Entries for locating text and elements:

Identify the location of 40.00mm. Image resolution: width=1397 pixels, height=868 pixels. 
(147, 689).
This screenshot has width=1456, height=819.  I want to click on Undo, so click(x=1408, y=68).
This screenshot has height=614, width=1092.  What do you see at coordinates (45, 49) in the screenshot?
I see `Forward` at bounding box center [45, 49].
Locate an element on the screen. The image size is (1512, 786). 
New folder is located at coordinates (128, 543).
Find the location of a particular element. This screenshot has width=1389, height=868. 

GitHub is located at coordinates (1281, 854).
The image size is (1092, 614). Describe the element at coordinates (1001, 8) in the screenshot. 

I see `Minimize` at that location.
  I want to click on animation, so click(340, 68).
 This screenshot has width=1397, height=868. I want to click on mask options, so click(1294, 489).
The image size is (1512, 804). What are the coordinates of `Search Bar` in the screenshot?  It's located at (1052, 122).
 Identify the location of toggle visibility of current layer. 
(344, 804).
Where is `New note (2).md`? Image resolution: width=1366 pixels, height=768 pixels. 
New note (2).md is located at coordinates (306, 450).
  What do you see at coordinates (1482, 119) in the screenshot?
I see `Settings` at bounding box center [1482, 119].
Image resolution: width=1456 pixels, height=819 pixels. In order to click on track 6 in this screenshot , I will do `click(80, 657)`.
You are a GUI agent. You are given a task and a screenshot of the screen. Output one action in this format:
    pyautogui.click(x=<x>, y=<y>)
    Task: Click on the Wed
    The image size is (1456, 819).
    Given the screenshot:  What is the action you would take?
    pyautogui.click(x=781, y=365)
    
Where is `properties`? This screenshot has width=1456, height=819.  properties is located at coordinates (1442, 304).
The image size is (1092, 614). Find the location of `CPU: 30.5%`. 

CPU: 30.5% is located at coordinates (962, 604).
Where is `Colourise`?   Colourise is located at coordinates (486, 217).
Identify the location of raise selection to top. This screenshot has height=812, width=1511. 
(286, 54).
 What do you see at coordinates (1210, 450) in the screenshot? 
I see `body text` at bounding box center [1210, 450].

__Do this__
Copy every row above word for word, keeping each line as it stands.

__Final answer__
Identify the location of 40.00mm. Image resolution: width=1397 pixels, height=868 pixels. 
(147, 689).
This screenshot has width=1456, height=819.  I want to click on Undo, so click(x=1408, y=68).
This screenshot has height=614, width=1092.  What do you see at coordinates (45, 49) in the screenshot?
I see `Forward` at bounding box center [45, 49].
Locate an element on the screen. The image size is (1512, 786). 
New folder is located at coordinates (128, 543).
Find the location of a particular element. This screenshot has width=1389, height=868. 

GitHub is located at coordinates (1281, 854).
The image size is (1092, 614). Describe the element at coordinates (1001, 8) in the screenshot. 

I see `Minimize` at that location.
  I want to click on animation, so click(340, 68).
 This screenshot has width=1397, height=868. I want to click on mask options, so click(1294, 489).
The image size is (1512, 804). What are the coordinates of `Search Bar` in the screenshot?  It's located at (1052, 122).
 Identify the location of toggle visibility of current layer. 
(344, 804).
Where is `New note (2).md`? Image resolution: width=1366 pixels, height=768 pixels. 
New note (2).md is located at coordinates (306, 450).
  What do you see at coordinates (1482, 119) in the screenshot?
I see `Settings` at bounding box center [1482, 119].
Image resolution: width=1456 pixels, height=819 pixels. In order to click on track 6 in this screenshot , I will do `click(80, 657)`.
You are a GUI agent. You are given a task and a screenshot of the screen. Output one action in this format:
    pyautogui.click(x=<x>, y=<y>)
    Task: Click on the Wed
    The image size is (1456, 819).
    Given the screenshot:  What is the action you would take?
    pyautogui.click(x=781, y=365)
    
Where is `properties`? This screenshot has width=1456, height=819.  properties is located at coordinates (1442, 304).
The image size is (1092, 614). Find the location of `CPU: 30.5%`. 

CPU: 30.5% is located at coordinates (962, 604).
Where is `Colourise`?   Colourise is located at coordinates (486, 217).
Identify the location of raise selection to top. This screenshot has height=812, width=1511. 
(286, 54).
 What do you see at coordinates (1210, 450) in the screenshot? 
I see `body text` at bounding box center [1210, 450].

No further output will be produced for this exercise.